To find our more, click here for our step-by-step guide as well as the Sew-along for the whole dress.
My finished dress
Here’s the final result!
I wore my dress over cropped leggings, simply because my legs haven’t seen a ray of sun this year and so my knees really aren’t coming out any time soon. However this would be a very easy pattern to lengthen.
I also found that when the dress hangs straight, the back pleat helps shape it by softly pulling in the side seams. Cunning stuff!
I was taken aback with my choice of our ‘Alhambra’ fabric on a number of fronts.
First, be aware that the bands of thin stripes are loosely woven and therefore fray easily. I found the solution was to overlock my pattern pieces right away; also I needed take care not to over-press those parts of the fabric. Also, the bands of stripes are not symmetrical (as you can see in the yoke below) so I attempted to balance the stripe distribution rather then get hung up about matching them. I could have cut the yoke along the grain but I wanted a contrast in stripe direction. The pattern repeat in the stripes is 50cm.
For all that, as I worked with this extraordinary linen, it struck me more and more as a work of art. The different weave structures give the fabric amazing structure, but without stiffness. The way the back pleat falls in this fabric is almost sculptural, rather like a futuristic 60s cocoon dress or (at another extreme) reminiscent of an 18C sack-back dress.
My choice of fabric is probably not indicative of how most fabrics would perform in this design, but I’m rather in love with it. When I wear it, the dress naturally sits a little way back on my shoulders.
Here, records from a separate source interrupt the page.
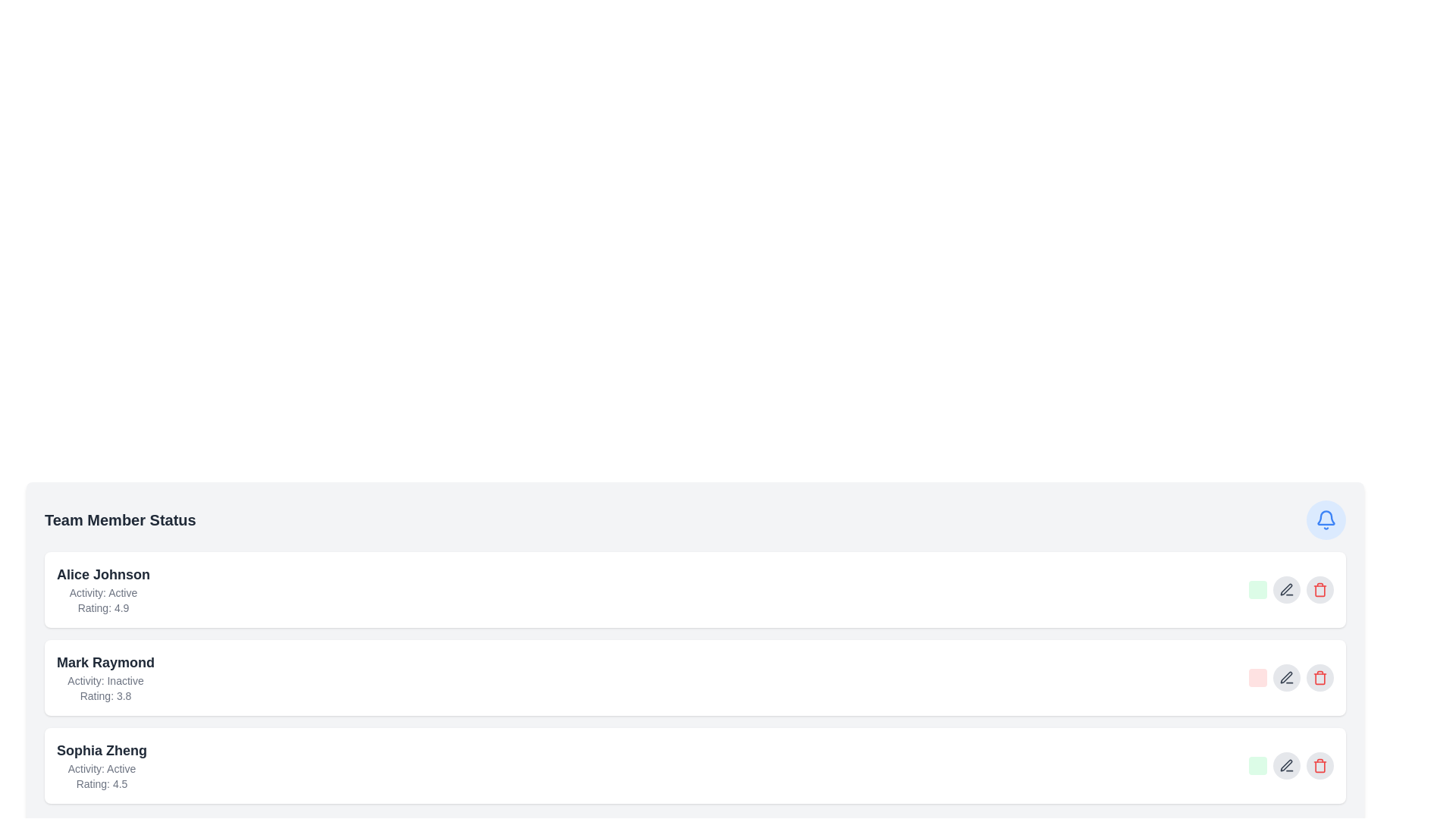 Image resolution: width=1456 pixels, height=819 pixels. Describe the element at coordinates (101, 769) in the screenshot. I see `the text label displaying 'Activity: Active' for the person 'Sophia Zheng', which is styled in small gray font and located below her name in the 'Team Member Status' panel` at that location.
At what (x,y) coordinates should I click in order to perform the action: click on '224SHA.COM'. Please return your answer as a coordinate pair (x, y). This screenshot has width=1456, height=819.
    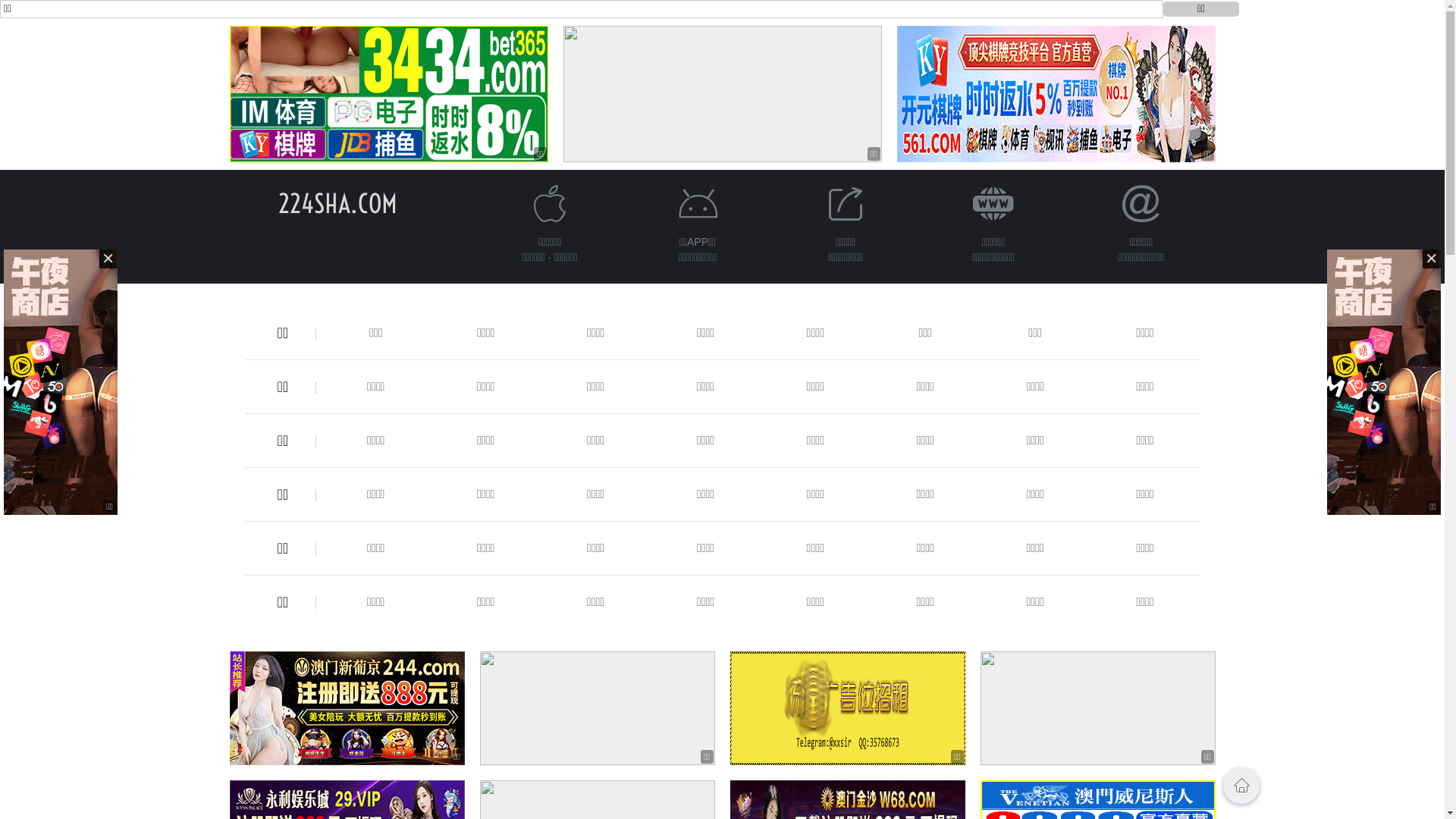
    Looking at the image, I should click on (278, 202).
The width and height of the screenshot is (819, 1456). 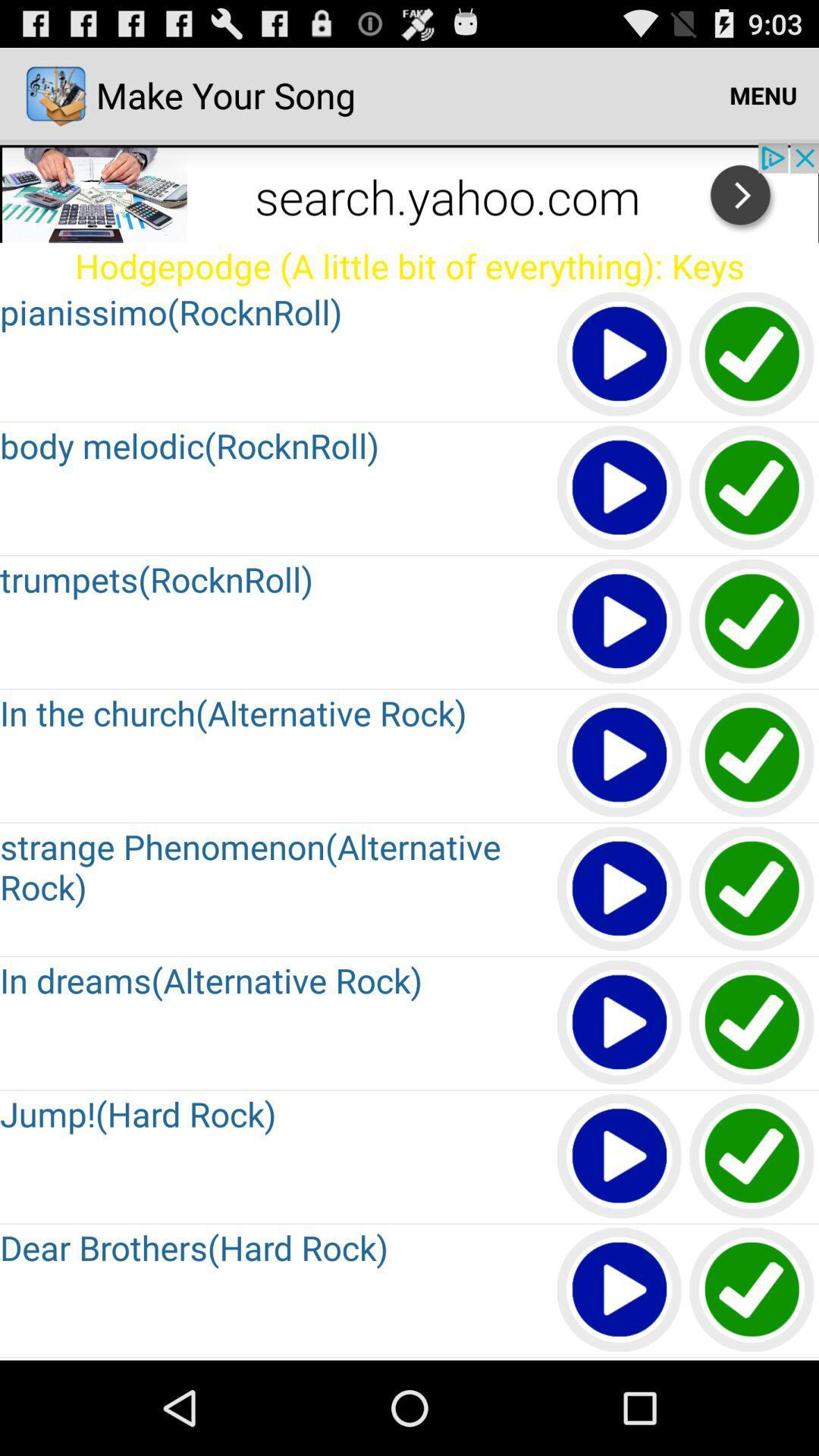 What do you see at coordinates (752, 1023) in the screenshot?
I see `check button` at bounding box center [752, 1023].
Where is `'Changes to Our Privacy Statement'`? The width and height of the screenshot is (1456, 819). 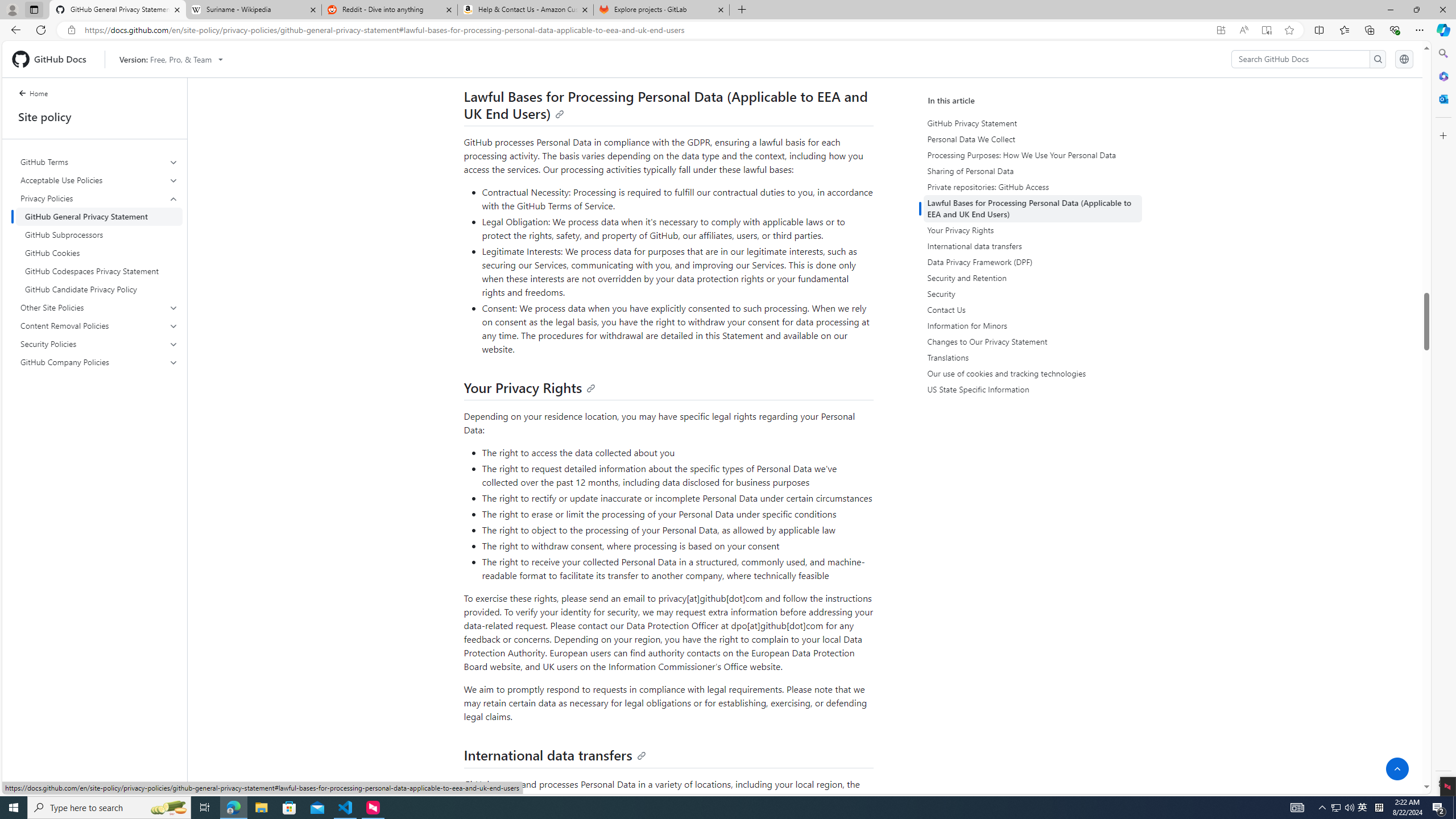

I especially like the way this accentuates the fall of the stripes down towards the back of the dress, echoing the lower back hem.
So here we have it. Not at all the garment I expected when I set out – but I really couldn’t resist those colours, those stripes…
How would you have managed the stripes? Thoughts welcome – I haven’t been a great stripe-wearer in the past so this has been a step into the unknown.
Meanwhile – I do love the design – and when the weather briefly warmed up this week, it was wonderfully cool and comfortable to wear.
As mentioned, we’ve launched this pattern as our ClothSpot Summer Shirt Dress Kit. Next week I’ll post about the back-story to that – including the appearance of Judy, who (whisper it) I’ve persuaded to step out from behind the cutting table…
Thank you for dropping by – let me know what you think!